Covid-19 has imposed changes on society and individuals. One of the sectors that has had to adapt to it with the greatest speed is the school sector. And in addition to teachers, pupils, particularly the most vulnerable ones, have also been challenged.
The Center for the Study and Research on Disability and Marginality (CeDisMa) of the Università Cattolica del Sacro Cuore, carried out the research “FocuScuola. Inclusione 20.20,” with the aim of exploring the state of the art of inclusive processes upon return to attendance after the first lockdown period.
We sincerely thank the thousands of teachers, educators and school leaders who responded passionately to the survey proposed to them.

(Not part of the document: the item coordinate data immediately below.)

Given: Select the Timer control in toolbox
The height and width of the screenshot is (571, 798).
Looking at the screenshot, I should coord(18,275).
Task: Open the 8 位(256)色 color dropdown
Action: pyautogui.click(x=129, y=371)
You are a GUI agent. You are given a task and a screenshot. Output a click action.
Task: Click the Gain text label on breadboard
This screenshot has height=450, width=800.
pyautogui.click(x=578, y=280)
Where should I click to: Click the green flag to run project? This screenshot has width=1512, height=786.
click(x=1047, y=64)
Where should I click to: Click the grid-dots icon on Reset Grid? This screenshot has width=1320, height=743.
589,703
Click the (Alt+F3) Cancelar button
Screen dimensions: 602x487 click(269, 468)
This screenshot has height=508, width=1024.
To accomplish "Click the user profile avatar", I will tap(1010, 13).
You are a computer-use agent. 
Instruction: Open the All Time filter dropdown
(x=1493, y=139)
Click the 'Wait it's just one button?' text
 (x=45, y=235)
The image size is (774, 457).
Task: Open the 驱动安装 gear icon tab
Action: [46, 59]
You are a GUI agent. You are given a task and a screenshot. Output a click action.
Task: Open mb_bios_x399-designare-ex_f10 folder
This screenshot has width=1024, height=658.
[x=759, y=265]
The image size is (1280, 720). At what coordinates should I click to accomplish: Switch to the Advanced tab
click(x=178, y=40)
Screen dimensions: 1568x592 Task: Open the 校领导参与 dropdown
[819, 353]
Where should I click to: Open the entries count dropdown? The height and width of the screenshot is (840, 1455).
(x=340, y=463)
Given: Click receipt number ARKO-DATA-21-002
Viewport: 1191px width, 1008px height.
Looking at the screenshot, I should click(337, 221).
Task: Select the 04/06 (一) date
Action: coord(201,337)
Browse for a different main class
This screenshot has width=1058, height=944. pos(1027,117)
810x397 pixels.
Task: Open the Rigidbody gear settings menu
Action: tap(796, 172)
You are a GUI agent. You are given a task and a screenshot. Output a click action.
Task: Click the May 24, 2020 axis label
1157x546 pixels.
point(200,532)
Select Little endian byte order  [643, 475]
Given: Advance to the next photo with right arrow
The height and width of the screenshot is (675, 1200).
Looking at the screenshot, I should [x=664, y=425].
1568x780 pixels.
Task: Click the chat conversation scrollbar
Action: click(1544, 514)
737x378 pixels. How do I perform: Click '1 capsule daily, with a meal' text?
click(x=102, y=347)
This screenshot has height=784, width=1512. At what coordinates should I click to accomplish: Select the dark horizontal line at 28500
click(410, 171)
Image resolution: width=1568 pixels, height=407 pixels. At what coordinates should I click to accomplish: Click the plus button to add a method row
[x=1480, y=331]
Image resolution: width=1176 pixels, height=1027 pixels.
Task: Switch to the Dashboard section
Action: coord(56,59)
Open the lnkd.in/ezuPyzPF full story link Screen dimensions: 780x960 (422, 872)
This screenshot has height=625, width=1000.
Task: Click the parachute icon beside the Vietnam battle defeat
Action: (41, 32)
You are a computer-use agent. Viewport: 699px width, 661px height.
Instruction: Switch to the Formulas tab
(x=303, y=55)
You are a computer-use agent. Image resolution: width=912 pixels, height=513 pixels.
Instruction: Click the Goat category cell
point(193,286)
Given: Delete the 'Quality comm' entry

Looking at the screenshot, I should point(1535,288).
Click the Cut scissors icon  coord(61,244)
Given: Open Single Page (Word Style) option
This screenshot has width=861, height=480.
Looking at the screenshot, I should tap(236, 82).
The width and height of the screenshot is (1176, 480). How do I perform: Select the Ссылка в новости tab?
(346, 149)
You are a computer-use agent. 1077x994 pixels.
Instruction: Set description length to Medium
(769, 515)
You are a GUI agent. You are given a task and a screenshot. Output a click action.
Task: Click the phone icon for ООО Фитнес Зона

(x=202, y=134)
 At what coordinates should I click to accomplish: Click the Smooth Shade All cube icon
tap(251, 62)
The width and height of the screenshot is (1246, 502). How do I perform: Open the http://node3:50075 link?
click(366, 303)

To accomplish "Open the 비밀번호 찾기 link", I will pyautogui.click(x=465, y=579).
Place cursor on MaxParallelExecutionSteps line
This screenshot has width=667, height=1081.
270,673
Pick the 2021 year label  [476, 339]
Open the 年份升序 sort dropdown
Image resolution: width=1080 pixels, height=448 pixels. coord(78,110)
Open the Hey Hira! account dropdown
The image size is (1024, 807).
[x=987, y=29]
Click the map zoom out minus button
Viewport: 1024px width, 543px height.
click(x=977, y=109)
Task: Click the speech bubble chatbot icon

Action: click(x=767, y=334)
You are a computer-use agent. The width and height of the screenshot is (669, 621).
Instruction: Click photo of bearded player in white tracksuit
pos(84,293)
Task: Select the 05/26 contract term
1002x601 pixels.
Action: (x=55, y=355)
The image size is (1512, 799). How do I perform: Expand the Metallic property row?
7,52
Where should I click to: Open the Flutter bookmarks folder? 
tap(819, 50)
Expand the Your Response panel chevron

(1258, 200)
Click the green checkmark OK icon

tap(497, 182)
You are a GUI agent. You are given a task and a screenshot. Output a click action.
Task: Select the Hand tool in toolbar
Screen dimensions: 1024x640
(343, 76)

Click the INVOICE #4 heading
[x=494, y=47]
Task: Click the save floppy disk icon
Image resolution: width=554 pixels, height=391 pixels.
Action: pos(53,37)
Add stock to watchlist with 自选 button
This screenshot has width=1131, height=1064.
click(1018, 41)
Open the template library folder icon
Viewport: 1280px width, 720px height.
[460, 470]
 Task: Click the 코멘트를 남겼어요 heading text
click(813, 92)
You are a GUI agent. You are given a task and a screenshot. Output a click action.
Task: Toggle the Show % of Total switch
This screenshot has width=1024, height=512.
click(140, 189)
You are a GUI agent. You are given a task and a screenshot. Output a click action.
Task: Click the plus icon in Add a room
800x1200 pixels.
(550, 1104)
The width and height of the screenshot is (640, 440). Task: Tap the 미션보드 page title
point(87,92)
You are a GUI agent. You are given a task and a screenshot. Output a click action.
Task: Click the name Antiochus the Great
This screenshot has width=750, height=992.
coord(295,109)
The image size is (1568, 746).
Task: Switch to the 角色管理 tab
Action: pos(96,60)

The research team was coordinated by Prof. Luigi d’Alonzo, director of CeDisMa, and included Profs. Elena Zanfroni, Silvia Maggiolini, Gianni Zampieri and Roberta Sala.

Read the complete article


The main indicator of the seriousness of the epidemiological situation that Italy found itself facing in March, next to the closure of nonessential activities, was certainly the closure of schools of all levels.
In fact, school is an essential activity that the much-talked-about distance learning, however inevitable, can never replace. It is not useful especially for the education of children and young people with disabilities and special educational needs, for whom approach and stimulation provided by specialized professionals in the field of education are essential to preserve the progress achieved.
The CeDisMa – Center for Studies and Research on Disability and Marginality of the Università Cattolica del Sacro Cuore promoted the research “Focus Inclusion 20.20,” in order to understand what approaches were the most functional, in this complex period, to the inclusion of pupils with special educational needs. We talked about it with the Director, Prof. Luigi d’Alonzo, Professor of Special Pedagogy at the Catholic University.

The outbreak of the Covid-19 pandemic has been a bolt from the blue for everyone. What aspects of the lives of people with disabilities has it impacted most dramatically?
“Certainly the greatest impact has been on school-age children and young people living with a condition of disability or disorder, and who have run the real-not certainly “virtual”-risk of being completely excluded by an educational management system that has revealed quite a few limitations.
The same difficulty has been faced by young people and adults, for whom the possibility of attending centers or educational services that play a crucial role in the realization of an authentic life project has disappeared.
Last but not least, the families involved, who have often found themselves to be the only caregivers on whom educational and caregiving tasks and responsibilities have rested.”
A not insignificant educational gap, in short, which teachers have tried to address by working on a variety of areas. “From an initial analysis of the responses to the “Focus inclusion20.20″ research questionnaire,” says Prof. D’Alonzo, “the importance of adequate planning of reception activities emerged, the need to detect possible new emerging needs on the part of children with special educational needs, but also of their peers; or again, the importance of continuing to ensure fundamental goals on the level of inclusion of everyone and each pupil.
The idea of inclusion within the classroom context, moreover, was also underscored by the DPCM of last November 5, which encourages active collaboration on the part of principals, teachers and families to foster “the attendance of the pupil with disabilities, consistent with the IEP, in the context of also involving, where possible, a group of pupils in the class” in order to avoid an even greater feeling of isolation for pupils, who would feel even more lost if they returned to one of the most stimulating places for them but without their peers.
Schools are one of the most dynamic areas of our society, and “the training of teachers, educators and school staff has always played a fundamental role in constantly enriching their skills, useful for responding to the many transformations that this context has experienced”.
In light of a challenge as daunting as the one into which we have been so abruptly catapulted, the debate regarding such a delicate topic and the need for solutions is certainly becoming more pressing: “there is an urgent need to increase special pedagogical skills in teacher training, those that can foster understanding of problems and the satisfaction of the needs of vulnerable learners, in order to arise a serious reflection that, hopefully, also looks to a less immediate future.”